----- 文本

检票 保洁 执勤 “90后”作家杜梨的园中日常
2023年8月7日,杜梨在北京接受《环球人物》记者采访。(本刊记者侯欣颖/摄)
(资料图片)
杜梨:
1992年出生于北京,青年作家、英语译者。先后在《人民文学》《西湖》《花城》等文学期刊发表小说作品,2023年5月出版散文集《春祺夏安》,引发关注。
1924年11月5日,直系军阀首领冯玉祥带兵闯进紫禁城神武门,宣统皇帝爱新觉罗·溥仪被逐出宫,此后,北京西郊的皇家园林颐和园开始对外开放。但彼时,内忧外患下,国库空虚,占地近300公顷的园子年久失修,花木凋零,杂草丛生,加之远离内城,游人稀少。99年后的今天,皇家园林变成旅游胜地,暑期旺季,每天都有数万人次刷闸机进园。早上6点,附近晨练的大爷大妈准时到达南如意门,十七孔桥上开始熙熙攘攘,昆明湖的游船下饺子似地离岸,佛香阁前游人如织……
“好多人!”一落座,杜梨便跟记者大发感慨,“昨儿有一研学游的队伍,差点儿挤不进来。”一口生动的京腔仿佛把人带到闹哄哄的检票现场。除了写作,杜梨的本职是公园里的一名基层工作人员,检票、站殿、保洁、指路、客服答疑,什么都干。2021年6月,她将这些工作日常写了出来,文章被京味儿作家叶广芩转发,迅速获得大量关注。“大爷大妈不停来找我,小朋友问我文章在哪里看,甚至学姐偶遇的陌生人、闺蜜在网上认识的相亲对象,都知道了。”两年多过去,园中的故事经她零敲碎打、增增补补,结集为《春祺夏安》。书里有园中老、中、青三代各色人物,有家中祖辈投身共和国核工业的历史,有啼笑皆非的俗世故事,还有沉默矗立的亭台楼阁、旁观一切的菩萨造像。

----------
----- 显示信息

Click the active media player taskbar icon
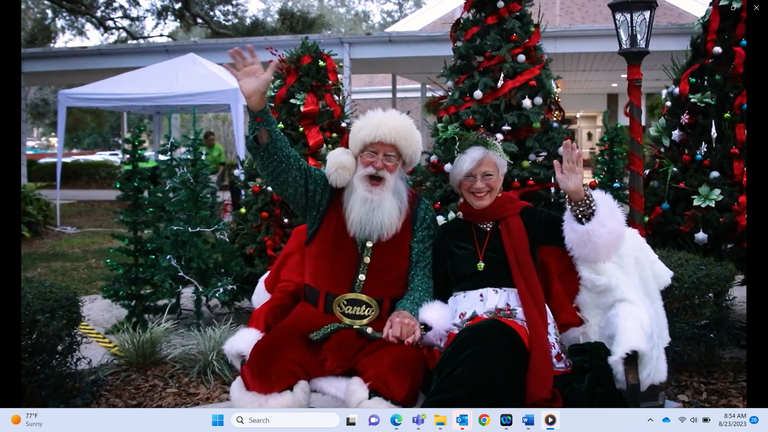Viewport: 768px width, 432px height. 550,420
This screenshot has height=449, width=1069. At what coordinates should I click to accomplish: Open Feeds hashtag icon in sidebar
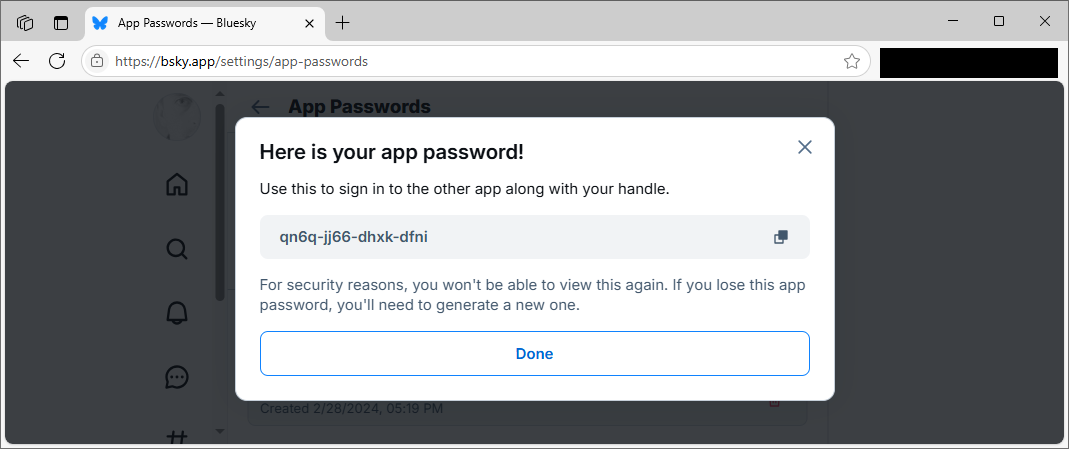click(177, 437)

----------

- [练习目标]:
根据文本，杜梨的散文集《春祺夏安》是在什么时候出版的？

- [完整答案]:
2023年5月。